=== Document excerpt ===
- Opening Delimiter -
Written by Daniel Sandground

Parashas Chukas – Wisdom through Ignorance :

This week’s sedra is Parashas Chukas and it is literally over-flowing with key events from our time in the Midbar/desert during those fateful forty years of wandering. Both Miriam and Aaron die in our sedra this week and the Torah describes the infamous event of Moshe’s error in the hitting of the rock which comes as an indirect consequence to Miriam’s death. The sedra then veers into an account of the wars which occurred during our final years in the Midbar which include the attack of the Amalek, the battle with Sihon the king of the Amorite and the final battle with Og, king of Bashan who was of course a humongous giant…yes in the physical sense.

The parasha begins with the very interesting laws regarding the famous פרה אדמה/para adoma, known to us common folk as the red heifer. This is also a prime example of a ‘חקת התורה/chukas hatorah’… a decree of the Torah, meaning that it is beyond human intellect to fully understand it. The Ramban explains how this particular type of chukas, the para adoma, incites the taunts of heretics as it has this innate indistinguishable logic to it. The rationale of the laws behind the para adoma were divinely revealed to Moshe at Mount Sinai and even King Solomon, who researched the reasons behind all the mitzvahs and was successful in finding explanations for all of them, professed that this mitzvah was incomprehensible to him. The Midrash tells us that this deficiency was the source of his famous statement in Koheles [7:23] that… “I thought I would get wisdom, but it (the understanding of the mitzvah of the para adoma) is far from me”. When we consider the fact that King Solomon was blessed with “very much wisdom and understanding and breadth and knowledge like the sand that is on the sea shore” (from Kings I [5:9]) we can realise how incredible a talmid he was and therefore all the more so how much of a chuka the para adoma is for him not to have fully understood it.
- Closing Delimiter -
=== Tasks ===
**1)** According to the Parashas Chukas commentary, which two people die in this week's sedra?
**2)** Write out the stretch of the Parashas Chukas commentary from "Parashas Chukas –" through "the physical sense.".

=== Records shown ===
- Opening Delimiter -
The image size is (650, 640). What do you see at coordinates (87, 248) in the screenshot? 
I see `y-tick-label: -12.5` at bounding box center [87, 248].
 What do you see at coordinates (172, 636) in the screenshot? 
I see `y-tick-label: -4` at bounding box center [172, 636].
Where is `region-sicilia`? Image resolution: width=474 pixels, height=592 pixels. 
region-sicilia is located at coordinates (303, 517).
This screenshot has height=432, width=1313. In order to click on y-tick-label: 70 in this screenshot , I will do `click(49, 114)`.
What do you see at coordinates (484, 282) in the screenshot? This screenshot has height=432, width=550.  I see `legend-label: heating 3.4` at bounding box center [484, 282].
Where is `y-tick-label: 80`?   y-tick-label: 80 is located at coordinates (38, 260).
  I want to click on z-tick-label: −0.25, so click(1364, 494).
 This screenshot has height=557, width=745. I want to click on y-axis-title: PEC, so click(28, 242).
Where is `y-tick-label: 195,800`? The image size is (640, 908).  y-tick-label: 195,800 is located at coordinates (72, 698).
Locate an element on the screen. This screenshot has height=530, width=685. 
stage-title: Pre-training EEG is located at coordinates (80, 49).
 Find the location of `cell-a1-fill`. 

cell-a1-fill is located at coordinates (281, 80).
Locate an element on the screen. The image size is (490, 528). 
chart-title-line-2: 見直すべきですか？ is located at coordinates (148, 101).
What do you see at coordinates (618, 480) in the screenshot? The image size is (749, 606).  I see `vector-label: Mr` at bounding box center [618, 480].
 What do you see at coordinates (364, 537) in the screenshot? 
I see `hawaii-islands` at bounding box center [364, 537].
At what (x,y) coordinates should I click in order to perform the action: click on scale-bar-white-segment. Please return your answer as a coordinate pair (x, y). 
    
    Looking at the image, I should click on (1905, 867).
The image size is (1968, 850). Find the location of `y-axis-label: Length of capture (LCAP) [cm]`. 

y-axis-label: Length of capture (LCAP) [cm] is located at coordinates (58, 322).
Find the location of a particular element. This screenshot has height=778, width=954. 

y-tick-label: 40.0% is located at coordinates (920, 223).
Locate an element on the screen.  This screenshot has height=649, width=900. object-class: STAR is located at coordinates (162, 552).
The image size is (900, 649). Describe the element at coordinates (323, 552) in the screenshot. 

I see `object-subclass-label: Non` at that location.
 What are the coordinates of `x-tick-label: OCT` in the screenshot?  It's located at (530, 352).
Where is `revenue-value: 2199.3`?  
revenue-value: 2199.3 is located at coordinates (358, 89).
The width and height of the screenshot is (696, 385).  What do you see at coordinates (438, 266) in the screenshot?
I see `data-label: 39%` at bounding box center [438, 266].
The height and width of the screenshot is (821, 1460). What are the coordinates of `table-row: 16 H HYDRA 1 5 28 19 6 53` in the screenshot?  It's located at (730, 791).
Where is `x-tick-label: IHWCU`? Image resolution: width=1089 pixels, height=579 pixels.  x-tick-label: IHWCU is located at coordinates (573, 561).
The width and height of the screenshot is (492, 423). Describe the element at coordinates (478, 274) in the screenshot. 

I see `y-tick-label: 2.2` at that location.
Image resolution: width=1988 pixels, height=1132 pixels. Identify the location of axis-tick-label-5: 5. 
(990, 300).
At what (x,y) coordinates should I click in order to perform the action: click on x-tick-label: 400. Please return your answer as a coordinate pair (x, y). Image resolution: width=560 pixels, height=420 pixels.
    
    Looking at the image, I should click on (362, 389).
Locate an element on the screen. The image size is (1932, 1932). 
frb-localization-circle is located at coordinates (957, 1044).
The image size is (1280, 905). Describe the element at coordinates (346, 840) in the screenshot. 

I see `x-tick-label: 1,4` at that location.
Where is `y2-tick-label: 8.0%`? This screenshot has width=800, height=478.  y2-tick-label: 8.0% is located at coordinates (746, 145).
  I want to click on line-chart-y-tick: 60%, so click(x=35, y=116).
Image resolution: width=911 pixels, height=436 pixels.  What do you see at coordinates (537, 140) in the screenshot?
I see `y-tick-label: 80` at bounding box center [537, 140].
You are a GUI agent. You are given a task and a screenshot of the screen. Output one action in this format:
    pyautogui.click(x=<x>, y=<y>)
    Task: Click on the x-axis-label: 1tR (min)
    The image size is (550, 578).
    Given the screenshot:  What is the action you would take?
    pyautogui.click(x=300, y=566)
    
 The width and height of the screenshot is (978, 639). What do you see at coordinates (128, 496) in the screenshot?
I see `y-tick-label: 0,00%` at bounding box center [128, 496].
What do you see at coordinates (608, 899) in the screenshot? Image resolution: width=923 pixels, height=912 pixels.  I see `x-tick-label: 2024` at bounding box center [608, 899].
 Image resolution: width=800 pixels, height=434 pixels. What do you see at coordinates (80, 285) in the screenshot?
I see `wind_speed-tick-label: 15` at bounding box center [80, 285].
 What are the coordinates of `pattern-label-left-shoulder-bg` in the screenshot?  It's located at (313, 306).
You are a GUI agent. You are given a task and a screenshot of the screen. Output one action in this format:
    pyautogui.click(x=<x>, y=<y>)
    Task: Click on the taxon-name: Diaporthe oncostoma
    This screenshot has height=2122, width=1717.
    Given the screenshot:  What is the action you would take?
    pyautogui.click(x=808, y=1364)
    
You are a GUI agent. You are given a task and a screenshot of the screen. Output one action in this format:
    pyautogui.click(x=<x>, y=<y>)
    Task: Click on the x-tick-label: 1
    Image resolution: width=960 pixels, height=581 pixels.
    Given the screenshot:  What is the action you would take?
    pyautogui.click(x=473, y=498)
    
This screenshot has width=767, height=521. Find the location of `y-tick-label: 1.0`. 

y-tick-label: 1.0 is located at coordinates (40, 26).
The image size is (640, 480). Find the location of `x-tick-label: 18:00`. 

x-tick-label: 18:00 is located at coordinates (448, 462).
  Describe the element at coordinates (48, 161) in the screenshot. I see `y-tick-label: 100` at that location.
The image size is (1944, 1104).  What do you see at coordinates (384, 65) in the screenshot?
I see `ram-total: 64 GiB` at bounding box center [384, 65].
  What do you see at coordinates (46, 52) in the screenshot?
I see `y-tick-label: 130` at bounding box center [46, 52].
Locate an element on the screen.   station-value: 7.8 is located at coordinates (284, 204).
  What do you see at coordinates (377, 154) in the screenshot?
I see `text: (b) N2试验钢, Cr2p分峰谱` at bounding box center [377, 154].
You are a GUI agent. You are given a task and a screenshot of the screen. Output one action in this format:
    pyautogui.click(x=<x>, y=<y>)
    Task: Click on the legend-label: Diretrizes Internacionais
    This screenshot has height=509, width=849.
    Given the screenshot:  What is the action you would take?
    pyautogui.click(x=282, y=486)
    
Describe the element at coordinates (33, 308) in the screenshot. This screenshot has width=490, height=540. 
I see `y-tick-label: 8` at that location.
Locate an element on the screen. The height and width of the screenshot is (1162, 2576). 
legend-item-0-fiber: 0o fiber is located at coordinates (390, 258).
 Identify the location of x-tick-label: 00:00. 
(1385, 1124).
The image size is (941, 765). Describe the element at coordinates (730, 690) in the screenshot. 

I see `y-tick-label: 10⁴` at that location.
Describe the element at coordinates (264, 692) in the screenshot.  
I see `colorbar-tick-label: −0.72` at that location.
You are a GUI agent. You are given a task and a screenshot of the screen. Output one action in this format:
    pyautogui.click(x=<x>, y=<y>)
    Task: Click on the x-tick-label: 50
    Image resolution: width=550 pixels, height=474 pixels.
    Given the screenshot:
- Closing Delimiter -
=== Solutions ===
**1)** Miriam and Aaron.

**2)**
Parashas Chukas – Wisdom through Ignorance :

This week’s sedra is Parashas Chukas and it is literally over-flowing with key events from our time in the Midbar/desert during those fateful forty years of wandering. Both Miriam and Aaron die in our sedra this week and the Torah describes the infamous event of Moshe’s error in the hitting of the rock which comes as an indirect consequence to Miriam’s death. The sedra then veers into an account of the wars which occurred during our final years in the Midbar which include the attack of the Amalek, the battle with Sihon the king of the Amorite and the final battle with Og, king of Bashan who was of course a humongous giant…yes in the physical sense.